LU.ME in persona. Intervista a Elena Gioffredi di Rotork.

19 giugno 2015

Da quanti anni fai questo lavoro? Credi di esserci portata o avresti voluto fare altro?


Sono qui da 12 anni e non ho mai fatto altro. Sono sempre stata nelle vendite. Ho cominciato nel settore delle valvole e poi sono entrata qua. Devo dire che è stata l’occasione della mia vita entrare in Rotork.

Ci sono lati del tuo carattere che credi ti aiutino nel tuo lavoro e altri invece credi ti ostacolino?


Sono espansiva e empatica e questo mi aiuta certo, ma sono anche un po’ ansiosa e questo a volte mi ostacola. Soprattutto nel mio ruolo ti devi prendere dei rischi. Fra l’altro sono tecnico-commerciale pur non essendo ingegnere e anche se con l’esperienza ho imparato a preparare qualsiasi tipo di offerta tecnica, in certe occasioni mi faccio prendere dall’ansia.

Ci sono aneddoti legati al tuo lavoro, ai colleghi, ai clienti, a qualche commessa o consegna che vorresti raccontare?


L’altro giorno sono dovuta andare a Milano per tutta la giornata e ho lasciato le bimbe da portare a scuola a mio marito. La più grande quando sono tornata a casa mi ha detto “ma stamattina mi hai mandata a scuola senza merenda e senza occhiali”. Io ho sorriso perché in realtà era stato mio marito, anche se il fatto che io fossi andata via per lavoro mi rendeva in qualche modo colpevole ai suoi occhi di aver lasciato papà, che come tutti i papà non sa sempre tutto, a gestire la situazione.

Quanto conta il lato umano nel lavoro per te? E per l’azienda?


Il lato umano è fondamentale anche se spesso i miei sono rapporti telefonici. Dopo tanto tempo però si instaura un rapporto di fiducia e amicizia con i clienti. Con i colleghi poi, visto che lavoriamo in un openspace, il lato umano è importantissimo.

Quanto incide sul tuo rapporto familiare il lavoro che fai? Orari, stress, impegno ecc…


La flessibilità dell’orario mi ha cambiato la vita. Riesco molto meglio a gestire tutto, perché se entro alle 8 posso uscire alle 17 e per chi ha figli è davvero importante.

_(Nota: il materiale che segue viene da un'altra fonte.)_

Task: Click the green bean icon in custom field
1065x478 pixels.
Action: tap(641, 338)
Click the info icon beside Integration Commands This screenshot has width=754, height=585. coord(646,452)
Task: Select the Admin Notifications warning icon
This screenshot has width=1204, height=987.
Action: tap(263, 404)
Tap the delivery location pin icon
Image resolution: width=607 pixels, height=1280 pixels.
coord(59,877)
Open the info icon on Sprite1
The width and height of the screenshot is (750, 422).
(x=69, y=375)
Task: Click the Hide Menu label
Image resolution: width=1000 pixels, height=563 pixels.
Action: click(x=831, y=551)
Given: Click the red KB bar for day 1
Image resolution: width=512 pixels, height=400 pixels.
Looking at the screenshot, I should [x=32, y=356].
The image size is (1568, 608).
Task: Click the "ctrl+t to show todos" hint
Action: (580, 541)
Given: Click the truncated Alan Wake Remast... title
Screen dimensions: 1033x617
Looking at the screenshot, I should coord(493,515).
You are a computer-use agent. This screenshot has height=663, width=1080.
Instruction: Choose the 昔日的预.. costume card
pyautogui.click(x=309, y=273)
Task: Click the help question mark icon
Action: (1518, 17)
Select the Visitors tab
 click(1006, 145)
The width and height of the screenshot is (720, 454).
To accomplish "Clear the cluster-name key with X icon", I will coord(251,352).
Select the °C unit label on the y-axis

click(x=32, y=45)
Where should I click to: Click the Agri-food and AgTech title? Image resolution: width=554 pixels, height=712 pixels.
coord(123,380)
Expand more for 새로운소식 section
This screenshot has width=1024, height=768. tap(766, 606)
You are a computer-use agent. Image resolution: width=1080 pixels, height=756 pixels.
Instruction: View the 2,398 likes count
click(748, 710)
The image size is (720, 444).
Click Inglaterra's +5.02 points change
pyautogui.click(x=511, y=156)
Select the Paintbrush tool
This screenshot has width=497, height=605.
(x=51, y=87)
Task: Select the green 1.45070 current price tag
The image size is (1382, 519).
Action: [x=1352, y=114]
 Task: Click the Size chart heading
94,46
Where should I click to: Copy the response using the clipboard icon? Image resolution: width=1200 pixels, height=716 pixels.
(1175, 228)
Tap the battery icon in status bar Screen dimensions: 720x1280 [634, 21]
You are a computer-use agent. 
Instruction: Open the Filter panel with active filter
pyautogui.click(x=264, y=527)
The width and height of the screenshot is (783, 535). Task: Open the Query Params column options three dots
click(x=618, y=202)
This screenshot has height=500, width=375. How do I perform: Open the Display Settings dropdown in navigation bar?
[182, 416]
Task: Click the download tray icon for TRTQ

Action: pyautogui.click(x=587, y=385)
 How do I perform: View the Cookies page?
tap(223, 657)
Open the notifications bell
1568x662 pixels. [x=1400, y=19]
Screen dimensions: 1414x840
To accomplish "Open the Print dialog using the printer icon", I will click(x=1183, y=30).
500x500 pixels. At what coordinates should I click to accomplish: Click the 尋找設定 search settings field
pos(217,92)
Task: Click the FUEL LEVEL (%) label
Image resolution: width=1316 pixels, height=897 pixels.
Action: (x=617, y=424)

I tuoi bambini sono venuti a trovarti in azienda? Cos’hanno detto?


Ho due figlie, la prima è già venuta molte volte, la seconda invece quest’anno sarà la prima volta. E’ stata molto orgogliosa del mio lavoro quando ha visto il mio ufficio. Poi io vengo da una famiglia di donne che hanno sempre lavorato e far vedere alle mie figlie dove va la mamma quando esce di casa e sta via tutto il giorno è davvero importante.

Conosci il progetto LU.ME.? Cosa ne pensi?


Lo conosco benissimo. Anzi posso dire che noi siamo una famiglia LU.ME. Mio marito lavora in Fosber. Credo sia una grande opportunità di scambio per tutti. Ti dà la bella sensazione di essere parte di una realtà che si occupa dei suoi dipendenti, dello sviluppo del territorio e della città in cui vivi.

Hai mai usato la carta FamigliaPiù?


Certo che la usiamo. Ne abbiamo addirittura due.

Se ti chiedessero di definirti con una parola, una frase, un modo di dire, un proverbio cosa diresti?

Tendo a non dare definizioni. Rinchiudersi in una definizione non ha senso perché l’esperienza della vita ti cambia. Per me non è possibile infilarsi solo in una definizione.